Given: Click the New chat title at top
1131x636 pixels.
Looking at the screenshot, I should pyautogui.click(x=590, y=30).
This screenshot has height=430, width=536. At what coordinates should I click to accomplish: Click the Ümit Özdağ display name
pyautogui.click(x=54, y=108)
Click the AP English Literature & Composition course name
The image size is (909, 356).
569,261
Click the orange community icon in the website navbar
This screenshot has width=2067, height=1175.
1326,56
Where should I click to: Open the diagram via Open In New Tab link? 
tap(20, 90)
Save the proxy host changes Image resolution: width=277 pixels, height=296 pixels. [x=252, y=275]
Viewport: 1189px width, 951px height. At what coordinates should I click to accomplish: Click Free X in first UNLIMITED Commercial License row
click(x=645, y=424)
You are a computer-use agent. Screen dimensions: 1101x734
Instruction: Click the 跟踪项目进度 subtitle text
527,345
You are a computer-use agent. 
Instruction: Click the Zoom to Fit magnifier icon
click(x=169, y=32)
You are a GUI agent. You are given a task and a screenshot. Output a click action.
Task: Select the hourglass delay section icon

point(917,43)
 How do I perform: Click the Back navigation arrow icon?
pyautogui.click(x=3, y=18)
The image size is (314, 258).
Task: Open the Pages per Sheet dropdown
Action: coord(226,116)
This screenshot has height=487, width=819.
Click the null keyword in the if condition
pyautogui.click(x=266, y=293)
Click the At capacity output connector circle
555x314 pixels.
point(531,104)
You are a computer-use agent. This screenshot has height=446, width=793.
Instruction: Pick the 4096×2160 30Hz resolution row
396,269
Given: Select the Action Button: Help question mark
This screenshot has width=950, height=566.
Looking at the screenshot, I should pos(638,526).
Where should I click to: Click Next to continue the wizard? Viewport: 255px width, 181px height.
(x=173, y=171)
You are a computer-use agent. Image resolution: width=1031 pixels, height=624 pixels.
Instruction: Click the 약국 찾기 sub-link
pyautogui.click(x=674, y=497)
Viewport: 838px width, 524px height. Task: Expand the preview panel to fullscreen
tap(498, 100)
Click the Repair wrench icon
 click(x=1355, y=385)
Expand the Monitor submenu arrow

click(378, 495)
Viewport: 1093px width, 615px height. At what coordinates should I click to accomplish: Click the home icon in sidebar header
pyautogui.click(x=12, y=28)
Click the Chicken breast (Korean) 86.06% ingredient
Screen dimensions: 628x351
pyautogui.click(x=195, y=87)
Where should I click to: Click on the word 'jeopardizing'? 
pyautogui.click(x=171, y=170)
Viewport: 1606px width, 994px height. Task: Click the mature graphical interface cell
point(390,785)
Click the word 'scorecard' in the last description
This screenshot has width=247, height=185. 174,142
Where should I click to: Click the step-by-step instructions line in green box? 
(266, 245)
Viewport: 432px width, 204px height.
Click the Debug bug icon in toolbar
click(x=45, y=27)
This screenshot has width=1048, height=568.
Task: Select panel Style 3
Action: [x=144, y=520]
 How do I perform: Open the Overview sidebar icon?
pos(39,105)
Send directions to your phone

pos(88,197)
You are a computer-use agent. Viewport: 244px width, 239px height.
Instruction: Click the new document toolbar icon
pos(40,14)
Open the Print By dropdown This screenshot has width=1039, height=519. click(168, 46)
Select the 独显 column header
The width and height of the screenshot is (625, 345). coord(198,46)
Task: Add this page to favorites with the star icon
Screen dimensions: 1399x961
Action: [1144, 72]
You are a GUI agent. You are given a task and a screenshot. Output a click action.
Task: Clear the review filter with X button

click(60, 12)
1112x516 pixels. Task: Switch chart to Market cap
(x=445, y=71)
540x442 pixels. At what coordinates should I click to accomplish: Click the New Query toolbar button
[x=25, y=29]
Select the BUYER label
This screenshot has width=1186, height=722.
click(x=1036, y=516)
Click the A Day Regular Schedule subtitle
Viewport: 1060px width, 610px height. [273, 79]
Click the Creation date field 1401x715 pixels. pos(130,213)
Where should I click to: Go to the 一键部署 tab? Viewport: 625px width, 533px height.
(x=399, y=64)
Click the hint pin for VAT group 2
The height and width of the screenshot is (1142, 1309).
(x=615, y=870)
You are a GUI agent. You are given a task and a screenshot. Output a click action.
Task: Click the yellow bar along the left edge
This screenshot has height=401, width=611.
_ _ _ _ _ _ _
> Goal
Copy every one of the records above line for line, changing nothing.

> Final result
Given: Click the New chat title at top
1131x636 pixels.
Looking at the screenshot, I should pyautogui.click(x=590, y=30).
This screenshot has height=430, width=536. At what coordinates should I click to accomplish: Click the Ümit Özdağ display name
pyautogui.click(x=54, y=108)
Click the AP English Literature & Composition course name
The image size is (909, 356).
569,261
Click the orange community icon in the website navbar
This screenshot has width=2067, height=1175.
1326,56
Where should I click to: Open the diagram via Open In New Tab link? 
tap(20, 90)
Save the proxy host changes Image resolution: width=277 pixels, height=296 pixels. [x=252, y=275]
Viewport: 1189px width, 951px height. At what coordinates should I click to accomplish: Click Free X in first UNLIMITED Commercial License row
click(x=645, y=424)
You are a computer-use agent. Screen dimensions: 1101x734
Instruction: Click the 跟踪项目进度 subtitle text
527,345
You are a computer-use agent. 
Instruction: Click the Zoom to Fit magnifier icon
click(x=169, y=32)
You are a GUI agent. You are given a task and a screenshot. Output a click action.
Task: Select the hourglass delay section icon

point(917,43)
 How do I perform: Click the Back navigation arrow icon?
pyautogui.click(x=3, y=18)
The image size is (314, 258).
Task: Open the Pages per Sheet dropdown
Action: coord(226,116)
This screenshot has height=487, width=819.
Click the null keyword in the if condition
pyautogui.click(x=266, y=293)
Click the At capacity output connector circle
555x314 pixels.
point(531,104)
You are a computer-use agent. This screenshot has height=446, width=793.
Instruction: Pick the 4096×2160 30Hz resolution row
396,269
Given: Select the Action Button: Help question mark
This screenshot has width=950, height=566.
Looking at the screenshot, I should pos(638,526).
Where should I click to: Click Next to continue the wizard? Viewport: 255px width, 181px height.
(x=173, y=171)
You are a computer-use agent. Image resolution: width=1031 pixels, height=624 pixels.
Instruction: Click the 약국 찾기 sub-link
pyautogui.click(x=674, y=497)
Viewport: 838px width, 524px height. Task: Expand the preview panel to fullscreen
tap(498, 100)
Click the Repair wrench icon
 click(x=1355, y=385)
Expand the Monitor submenu arrow

click(378, 495)
Viewport: 1093px width, 615px height. At what coordinates should I click to accomplish: Click the home icon in sidebar header
pyautogui.click(x=12, y=28)
Click the Chicken breast (Korean) 86.06% ingredient
Screen dimensions: 628x351
pyautogui.click(x=195, y=87)
Where should I click to: Click on the word 'jeopardizing'? 
pyautogui.click(x=171, y=170)
Viewport: 1606px width, 994px height. Task: Click the mature graphical interface cell
point(390,785)
Click the word 'scorecard' in the last description
This screenshot has width=247, height=185. 174,142
Where should I click to: Click the step-by-step instructions line in green box? 
(266, 245)
Viewport: 432px width, 204px height.
Click the Debug bug icon in toolbar
click(x=45, y=27)
This screenshot has width=1048, height=568.
Task: Select panel Style 3
Action: [x=144, y=520]
 How do I perform: Open the Overview sidebar icon?
pos(39,105)
Send directions to your phone

pos(88,197)
You are a computer-use agent. Viewport: 244px width, 239px height.
Instruction: Click the new document toolbar icon
pos(40,14)
Open the Print By dropdown This screenshot has width=1039, height=519. click(168, 46)
Select the 独显 column header
The width and height of the screenshot is (625, 345). coord(198,46)
Task: Add this page to favorites with the star icon
Screen dimensions: 1399x961
Action: [1144, 72]
You are a GUI agent. You are given a task and a screenshot. Output a click action.
Task: Clear the review filter with X button

click(60, 12)
1112x516 pixels. Task: Switch chart to Market cap
(x=445, y=71)
540x442 pixels. At what coordinates should I click to accomplish: Click the New Query toolbar button
[x=25, y=29]
Select the BUYER label
This screenshot has width=1186, height=722.
click(x=1036, y=516)
Click the A Day Regular Schedule subtitle
Viewport: 1060px width, 610px height. [273, 79]
Click the Creation date field 1401x715 pixels. pos(130,213)
Where should I click to: Go to the 一键部署 tab? Viewport: 625px width, 533px height.
(x=399, y=64)
Click the hint pin for VAT group 2
The height and width of the screenshot is (1142, 1309).
(x=615, y=870)
You are a GUI agent. You are given a task and a screenshot. Output a click action.
Task: Click the yellow bar along the left edge
This screenshot has height=401, width=611.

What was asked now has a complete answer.